Meredith Maney.
I grew up watching my mother sew my dresses for cotillions and make costumes for my brother and for me for Halloween. We always looked forward to choosing the patterns and fabrics, knowing my mother would work her magic to make it happen. My mother used to watch her grandmother sew on her old black Singer, and greatly admired her talents. However, her mother (my grandmother) was a businesswoman and was responsible for the upbringing of four children. She was not a seamstress. My mother did not really learn to sew until my father taught her after they were married. My father was one of the youngest of ten children and a favorite of his sisters, so they taught him how to cook and sew in their company. My father even made three dresses for my mother when she was in the hospital after my delivery!
How did you learn to sew?
II began sewing when I was nine years old as a 4-H project. Inspired by watching my own mother, I wanted to be able to create things of my own to wear and give to people. My first project was a simple drawstring denim book bag that was not fancy, but I was still proud of it. It helped me learn to read a pattern, choose appropriate fabric and notions, and how sew a straight seam. When I was eleven, my mother gave me a sewing machine of my own for Christmas. This was also the Christmas my father gave me the newest doll on the market, a doll called a “Cabbage Patch Kid”. My mother wisely encouraged me to pick out patterns and fabric to make my own doll clothes. Little did I know that this was also going to be a character lesson, as many seasoned seamstresses already know. Making small, newborn-sized doll clothes was much different from making a simple book bag, and before long I was frustrated with the complexity of the task I had set my mind to tackle. At one point, I threw a fit that my mother overheard from behind the closed door of my bedroom. Appearing in the doorway, she coolly told me to get a handle on my anger, or the machine was going back, Christmas gift or not! Once she left, I fumed a little while longer, then decided to attempt to sew the doll clothes once more. After that day, I rarely “sewed angry” again and found that I enjoyed making the things that I wanted or others needed. I felt a sense of accomplishment in being able to create with my hands anything my heart desired, feeling like sewing was its own type of magic.

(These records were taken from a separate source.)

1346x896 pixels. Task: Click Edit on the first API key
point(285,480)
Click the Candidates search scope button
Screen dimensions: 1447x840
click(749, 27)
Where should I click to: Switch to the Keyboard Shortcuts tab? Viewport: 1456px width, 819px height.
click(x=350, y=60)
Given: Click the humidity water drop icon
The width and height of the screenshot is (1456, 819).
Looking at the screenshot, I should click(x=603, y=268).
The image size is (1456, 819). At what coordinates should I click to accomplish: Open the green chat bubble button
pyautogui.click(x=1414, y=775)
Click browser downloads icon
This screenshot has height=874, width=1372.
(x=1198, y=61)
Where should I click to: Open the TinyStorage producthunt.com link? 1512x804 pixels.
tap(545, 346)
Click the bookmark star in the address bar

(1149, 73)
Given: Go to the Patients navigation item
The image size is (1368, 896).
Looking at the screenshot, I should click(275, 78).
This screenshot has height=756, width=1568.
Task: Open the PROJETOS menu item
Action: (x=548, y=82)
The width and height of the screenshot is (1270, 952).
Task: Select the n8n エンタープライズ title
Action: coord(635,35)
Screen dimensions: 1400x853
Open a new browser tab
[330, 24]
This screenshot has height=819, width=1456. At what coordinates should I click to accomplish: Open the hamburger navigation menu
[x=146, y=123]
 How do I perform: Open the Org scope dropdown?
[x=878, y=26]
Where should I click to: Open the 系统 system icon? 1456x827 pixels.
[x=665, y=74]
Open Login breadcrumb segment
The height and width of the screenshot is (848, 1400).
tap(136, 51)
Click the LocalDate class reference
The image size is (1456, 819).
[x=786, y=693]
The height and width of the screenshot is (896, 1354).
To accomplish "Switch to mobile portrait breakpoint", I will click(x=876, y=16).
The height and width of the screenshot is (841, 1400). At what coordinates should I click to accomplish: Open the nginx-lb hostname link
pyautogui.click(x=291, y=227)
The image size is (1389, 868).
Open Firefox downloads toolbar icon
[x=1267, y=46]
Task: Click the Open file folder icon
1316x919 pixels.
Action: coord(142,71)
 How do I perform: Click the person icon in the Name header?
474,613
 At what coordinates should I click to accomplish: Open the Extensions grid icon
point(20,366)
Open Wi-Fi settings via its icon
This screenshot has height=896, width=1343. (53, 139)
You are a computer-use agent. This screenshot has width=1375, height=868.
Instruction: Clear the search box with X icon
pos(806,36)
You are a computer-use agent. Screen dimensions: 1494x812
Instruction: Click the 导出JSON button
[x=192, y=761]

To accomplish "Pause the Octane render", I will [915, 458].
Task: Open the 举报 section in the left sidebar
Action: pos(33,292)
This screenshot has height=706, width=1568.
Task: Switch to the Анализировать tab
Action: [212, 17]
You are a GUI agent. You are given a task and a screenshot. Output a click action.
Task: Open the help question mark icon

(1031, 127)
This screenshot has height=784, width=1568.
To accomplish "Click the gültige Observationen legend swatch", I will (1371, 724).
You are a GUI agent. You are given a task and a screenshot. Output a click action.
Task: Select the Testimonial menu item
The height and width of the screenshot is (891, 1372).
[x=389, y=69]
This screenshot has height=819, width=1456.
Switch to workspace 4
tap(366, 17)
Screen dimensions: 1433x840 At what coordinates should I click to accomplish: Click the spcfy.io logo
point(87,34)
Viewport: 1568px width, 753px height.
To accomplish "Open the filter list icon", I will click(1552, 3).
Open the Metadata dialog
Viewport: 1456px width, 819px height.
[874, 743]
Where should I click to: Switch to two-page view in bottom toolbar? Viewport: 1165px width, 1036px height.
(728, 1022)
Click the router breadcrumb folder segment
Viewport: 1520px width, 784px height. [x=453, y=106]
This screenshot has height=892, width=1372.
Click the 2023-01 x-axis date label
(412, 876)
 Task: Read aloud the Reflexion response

How long have you been sewing, and what other sewing projects did you do prior to the March 21 call for handmade masks?
My favorite sewing memory was when, with my father’s help, I made my own evening gown for my high school graduation. It was white silk, fully lined, off-the-shoulder, full-length dress, with channeled boning. I remember him helping me pin the pattern out on the living room floor and oh-so-carefully cut out everything in duplicate. This dress was another exercise in meeting a challenge head-on and successfully completing it with character-building grace. My father and his loving support is captured in every stitch, and I still have the dress as a remembrance of our special bond.
What is your favorite sewing tip or piece of equipment? Describe the area where you sew.
That first sewing machine finally gave out after 35 years of faithful service and many repairs. Its successor, now three years old, has been a joy to sew with and so much more capable than the one I used for so long. My favorite feature of it has been the myriad of stitches and stitch lengths I can use, which are adjustable at the turn of a wheel. This feature has been tremendously valuable in the creation of the masks for the project, allowing for tighter stitches and lengths depending on the area being stitched or the fabric being used. One item that I have looked at with great longing has been a bias tape-making sewing foot. As many seamstresses who participated in the project know, elastic and bias tape have often been in short supply and in some cases, non-existent. The ability to take scraps of fabric and make my own bias tape quickly, without having to use an iron and make such tiny folds and pleats and burning yourself, would have been wonderful. I still think about the late nights sewing in the corner of my basement, mounds of fabric, elastic, and bias type in piles around me, anticipating their marriage into a symbol of love and hope for people I might not ever meet, but that I cared about already. The dust bunnies of thread grew nightly, consisting of very colorful and clinging to my clothes, my hair, my dog, my chair, and absolutely everything around me. More than once I have awakened to find stray threads in my bed from the previous night’s efforts. However, I would not have it any other way. I feel that others know if something has been sewn with care and love, and I wanted to send not only protection and peace of mind into the world, but also the knowledge to each and every recipient that they were cared for, thought of, and appreciated.
What part of the mask project has been most meaningful to you?
Sewing to me has been about love. The love of a mother for a headstrong child who needed to learn self-control and perseverance, the love of a father for his daughter who was about to launch herself into the world on her own adventure, the love as a mother making clothes and costumes for my own children with the same enthusiasm my own mother had, and as a Daughter joining with other Daughters from across the country, a task force of service to those in need when the time came to provide for others in the midst of a pandemic.
When members in the future look back on our work, what would you want them to say?
I feel privileged to be able to be a part of such a blessed group of sisters, all of us pulling strength and inspiration from our “fore-mothers” across the ages, who rose to the challenge and provided what was needed in the face of adversity.
Anything you want to add about your experience with the Lexington Chapter, DAR?
Having the opportunity to play a small part in such an outpouring of patriotism and love to people across the country was an honor that I will cherish for a long time to come.